A major review has warned that Wales maternity services staffing levels are insufficient to cope with the rapid rise in caesarean births and labour inductions, raising concerns about patient safety across the country.
The assessment, commissioned by the Welsh government, found that workforce pressures, gaps in national coordination and weaknesses in post-natal and mental health support are placing strain on maternity and neonatal care. While the report recognised the dedication of frontline staff and several service strengths, it concluded that urgent action is needed to address mounting risks.
The Welsh government said it accepted the findings and would strengthen national oversight as part of a three-year improvement programme.
Rising Demand Outpacing Workforce Capacity
The review found that increasing rates of caesarean sections and induction of labour are stretching services beyond current staffing capacity. Shortages were particularly acute in post-natal care and obstetric theatre provision, areas identified as needing immediate attention.
Although the medical workforce — including obstetricians, paediatricians and anaesthetists — has grown by 32.5% since 2015, many of these specialists also support other hospital services, limiting the benefit to maternity units.
Midwife numbers have risen by 13.3% over the same period, but the report noted a significant shift toward a younger and less experienced workforce. Monthly sickness absence among midwives peaked at around 9% in 2021 before easing to 6.3% by July 2025, still considered a pressure point.
Neonatal nurse numbers increased by 24.1% since 2015, though sickness levels remain relatively high at about 8.5%.
Families Report Trauma and Poor Communication
Investigators heard from more than 600 women, parents and staff across Wales. Families who experienced baby loss or serious injury said they were often further distressed by what the report described as “defensive responses” and inconsistent investigation processes.
Common concerns included weak post-natal support, insufficient involvement of fathers and unmet perinatal mental health needs. The review warned that current systems can limit opportunities for learning and improvement.
Zosia Dowmunt from Cardiff described feeling unheard during complications in her first birth, which ended in an emergency caesarean. She said poor communication left her feeling disempowered as a new mother. Her second birth experience, supported by responsive midwives, was “wildly different”.
Staff Morale Under Pressure
The report highlighted growing strain on workforce morale, with staff describing the impact of persistent negative public scrutiny alongside heavy workloads.
Julie Richards of the Royal College of Midwives in Wales said there was strong compassion across the workforce but warned of “serious and urgent challenges”. She called for staffing shortages to be treated as an immediate patient safety issue backed by dedicated funding.
Community advocate Sinnead Ali, who runs a maternal wellbeing hub in Cardiff, said midwives were working extremely long hours and needed better support. She stressed that improving working conditions for staff would directly improve birth experiences for women.
Eight Priority Areas Identified
Rather than adding to more than 500 recommendations already issued over the past decade, the review set out eight priority actions.
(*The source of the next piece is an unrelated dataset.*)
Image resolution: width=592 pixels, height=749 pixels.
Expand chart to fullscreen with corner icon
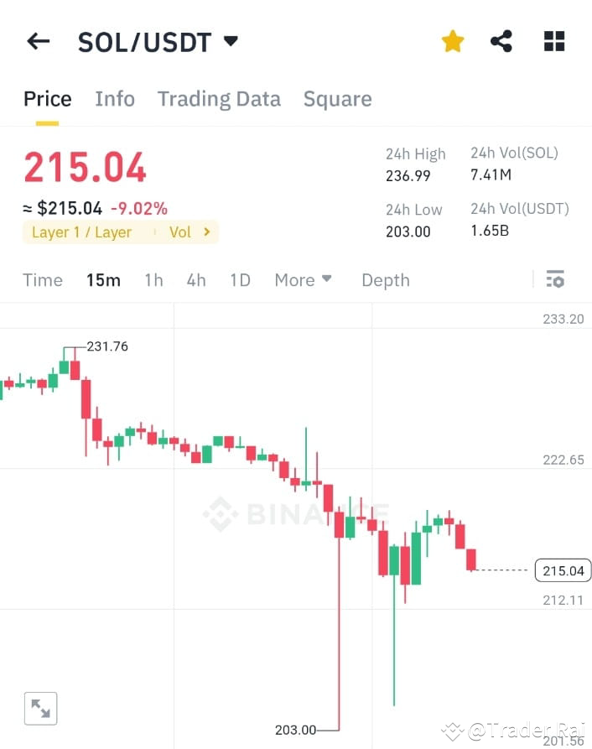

These include stronger national leadership, urgent focus on triage and induction safety, improved neonatal planning and better mechanisms for learning from family feedback.
The assessment emphasised that fragmented oversight has created what it described as a “vast, uneven landscape” of maternity policy, contributing to what officials termed “improvement fatigue” across the system.
Government Response and Reform Plans
Health Secretary Jeremy Miles said no family in Wales should receive anything less than the highest standard of care and confirmed the government would implement the recommendations.
Plans include establishing a national strategic oversight board, introducing real-time safety monitoring, creating a national best-practice forum and redeveloping perinatal workforce plans to ensure safe staffing levels.
The government also intends to make structured birth discussions routine and develop clearer national guidance for labour induction services.
The findings come as maternity care faces scrutiny across the UK, with a separate major review under way in England. Although stillbirth rates in Wales have fallen between 2014 and 2023, the country still recorded the highest rates in the UK, alongside the highest neonatal death rate in 2023.
Campaign groups say the report confirms long-standing concerns. The Birth Trauma Association welcomed plans for a standardised approach to investigating neonatal incidents, saying families often feel retraumatised by current processes.
Political reaction has also been strong. Plaid Cymru called for urgent implementation of the recommendations, while Conservative and Reform UK figures warned the system remains overstretched and under-resourced.
With demand for maternity care continuing to rise, the report concludes that meaningful improvement will depend on sustained funding, clearer accountability and faster workforce expansion across Wales.